È per l’appunto l’idea anti-cristocentrica che ha conquistato praticamente tutta la Chiesa cattolica belga (non solo belga), sul modello più spinto e cattoprotestante delle confinanti Germania e Olanda, ad aver provocato l’esclusione del giovane professore “filosofo” dal suo insegnamento fondamentalmente cattolico. Il quale, nella fattispecie, antepone (almeno sul piano metodologico e professionale) le regole razionaliste e non razionali, nel dialogo imposto dai nichilisti LGBT. E questo contro ogni pretesa dialogica, simmetricamente legittima, e almeno reciproca.
Il che, soprattutto dopo l’allontanamento rapido del rigoroso cattolico monsignor Léonard, primate del Belgio velocemente pensionato, un po’ più di un anno fa, nel suo “buon ritiro” in una comunità al sud della Francia.
La linea cattoprotestante del fiammingo cardinal Danneels, prelato ben conosciuto conduttore del cosiddetto “complotto di San Gallo” (o denominato “La Mafia”), con i colleghi tedeschi come Kasper e Marx, oltre molti altri, è all’apice del successo nella Chiesa belga. A questa, tuttavia, sembra che non siano sufficienti le capacità abitualmente acrobatiche e dialettiche, sul piano teologico, per evitare di rendersi ridicoli: ricusare un professore che dichiara “l’aborto un assassinio” in una università cattolica, secondo la tradizionale Dottrina della Chiesa, rimane in ogni caso una vicenda imparabile.
La direzione dell’UCL è, evidentemente, opportunista pure contro la Verità più chiara: allo scopo di poter beneficiare di un avanzamento nelle graduatorie universitarie internazionali, essa diventa disponibile ad integrare l’aborto di traverso ed altro, costi quel che costi!
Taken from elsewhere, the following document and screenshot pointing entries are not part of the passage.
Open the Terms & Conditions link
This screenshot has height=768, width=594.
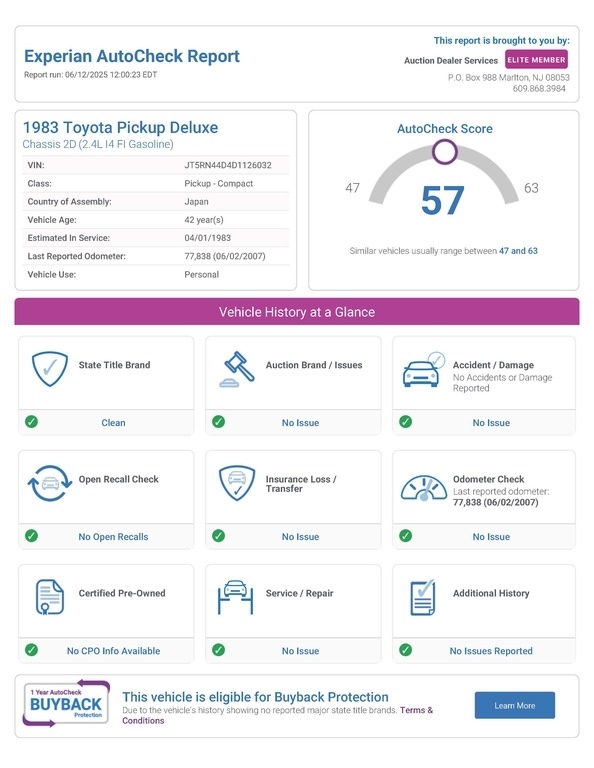click(278, 715)
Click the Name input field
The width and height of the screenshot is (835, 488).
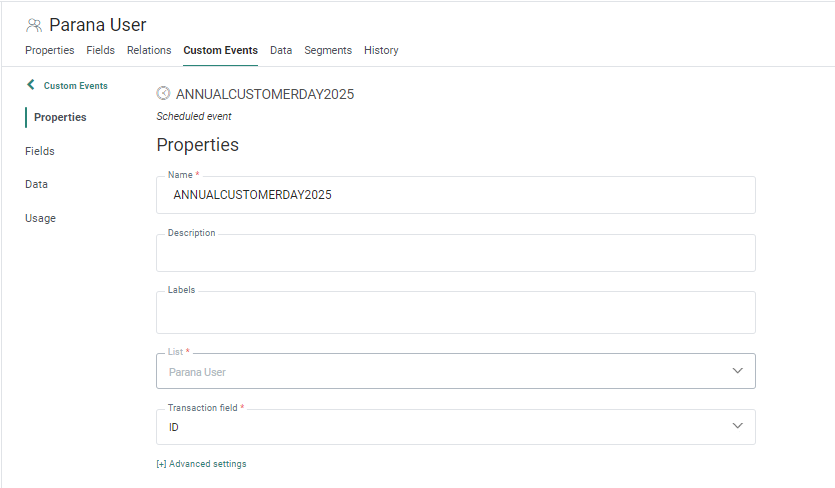[455, 196]
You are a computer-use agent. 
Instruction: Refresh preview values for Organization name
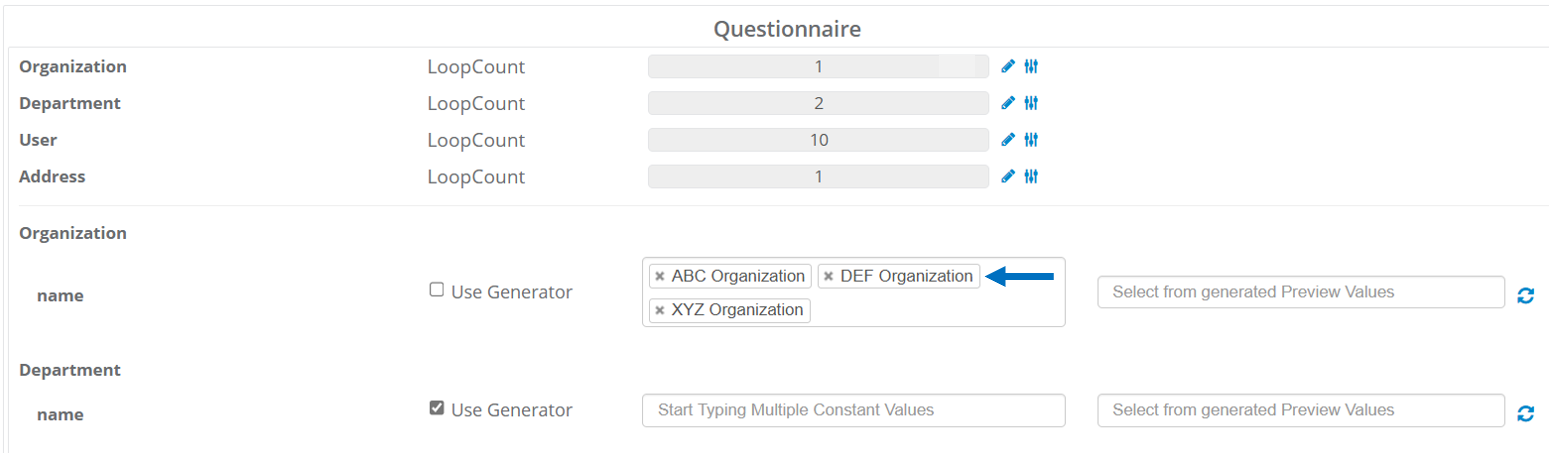point(1525,295)
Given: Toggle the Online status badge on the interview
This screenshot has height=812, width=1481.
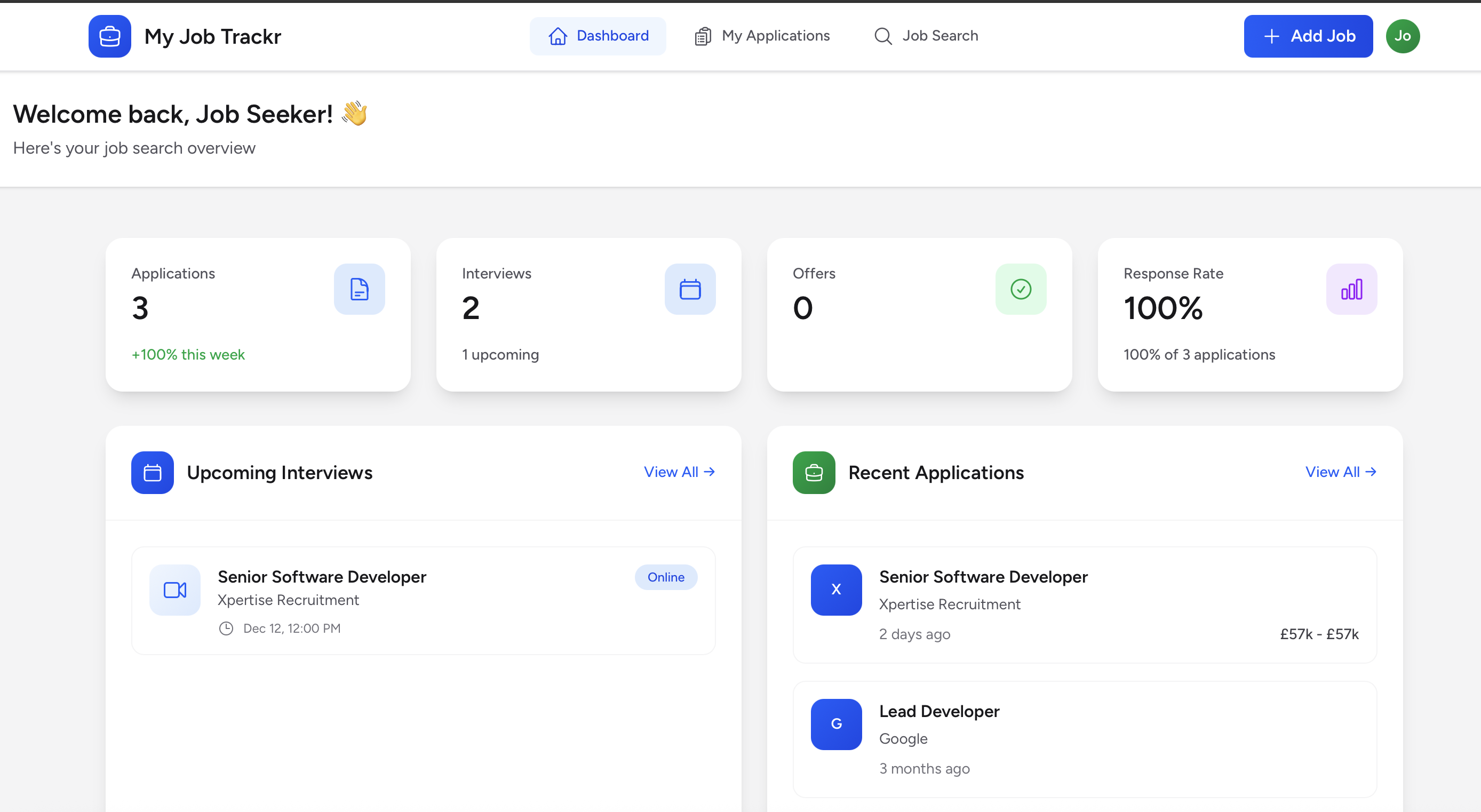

Del resto, il cardinal Danneels docet, non fa altro che insegnare: è lo stesso che, molto indaffarato  a Roma per manovrare (come abitualmente) in vista dell’elezione del cardinal Bergoglio a Papa Francesco, non è rientrato in Belgio per il… funerale (!) dell’altro cardinale belga che era nel frattempo morto: Julien Ries, amico personale di don Giussani per una ventina d’anni, e soprattutto designato alla porpora da Papa Ratzinger!
Sarebbe stato sufficiente prendere un low cost il mattino e rientrare il pomeriggio in Vaticano per non quasi interrompere i suoi sinistri intrighi romani tesi a organizzare – finalmente e sotto l’occhio almeno scettico dello Spitito Santo – la scelta modernista petrina (la cosa, a ben vedere, non era la prima volta) a favore del nuovo Papa argentino, già ereticamente casuista…
Nessun vescovo fiammingo, nemmeno simbolicamente per rappresentarlo, era presente alla grande funzione religiosa ultima per il cardinale silenzioso e in odore di santità. Il quale è già passato alla storia, non solamente della Chiesa, ma pure dell’antropologia culturale per una suprema ricerca durata tutta la vita: è sua la divulgazione della nozione storica e prehistorica “homo religiosus”!
In che modo, allora scandalizzarsi dell’assenza del movimento Comunione e Liberazione – come d’abitudine, peraltro – in ogni manifestazione cattolica pubblica belga e particolarmente a questa conferenza comunque cruciale per la cultura cattolica del Plat Pays? Nemmeno un membro di CL era presente.
Ma c’è sempre una speranza: Stéphane Mercier, chiudedo il suo lungo intervento, si è raccomandato ai presenti per le loro “preghiere” a favore dell’integrità cattolica del suo matrimonio!